====== Lab 04: Pandas & scikit-learn Foundations ======

In this lab you will practice a compact, reproducible workflow for working with **tabular data** and building **baseline ML models**:

  * **Part 01 - Pandas:** reading/writing CSV, dtypes, indexing, sorting, grouping, correlations, simple feature engineering, handling missing values, and a tiny ML prep example.
  * **Part 02 - scikit-learn:** training a baseline **RandomForest** on Iris (binary target), generating predictions and **classification reports**, computing **confusion matrices** and **TPR**, working with **probabilities** and **custom thresholds**, plotting the **ROC curve**, computing **AUROC**, and comparing to a **DummyClassifier** baseline.


===== Environment & Installation =====

Requirements:

  * **Python 3.10+**, **pip**
  * **JupyterLab**, **pandas**, **numpy**, **scikit-learn**, **matplotlib**

<code bash>
# Create and activate a virtual environment
python -m venv .venv
# macOS/Linux
source .venv/bin/activate
# Windows (PowerShell)
.\.venv\Scripts\Activate.ps1

# Upgrade pip and install dependencies
pip install --upgrade pip
pip install jupyterlab pandas numpy scikit-learn matplotlib

# Launch JupyterLab
jupyter lab
</code>

<note tip>Prefer a fresh venv per lab to avoid dependency conflicts. If your system Python is old, install a newer Python.</note>

===== Getting the notebooks =====

Download the notebooks and place them in a working folder (e.g., ''labs/''). Then open them in JupyterLab.

  * {{ :courses:becm33mle:labs:lab_scikit_jupiter_notebooks.zip |}}

===== Running tips =====

  * Restart kernel if libraries were upgraded mid-session (Kernel → Restart).
  * If plots don’t show, ensure you ran the cell importing matplotlib and the cell that generates the plot.
  * If you see errors about missing packages, re-check that your venv is active (the shell prompt usually shows ''(.venv)'').

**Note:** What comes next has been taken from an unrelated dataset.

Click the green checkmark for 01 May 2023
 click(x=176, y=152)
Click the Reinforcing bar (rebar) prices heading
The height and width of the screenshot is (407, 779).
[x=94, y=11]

===== HW04: Progress report 1 =====

Provide a factual account of progress achieved so far and confirm the progress with your previously set milestones in the PRD document. The document should include:
  * Name of the project and it's members
  * Summary of what has been achieved so far
  * Evaluate milestones, re-plan if outside of set scope
  * Perform a risk evaluation of your project (i.e. what could go wrong?)
  * Briefly reflect on your progress so far, state executive decisions leading the project forward
  * Feel free to add: GUI concepts/screenshots, dataset sample, ...
Expected length of the document is **1 A4 page**. Submit your progress reports to [[https://cw.felk.cvut.cz/brute/|BRUTE]] as a ''.pdf'' file.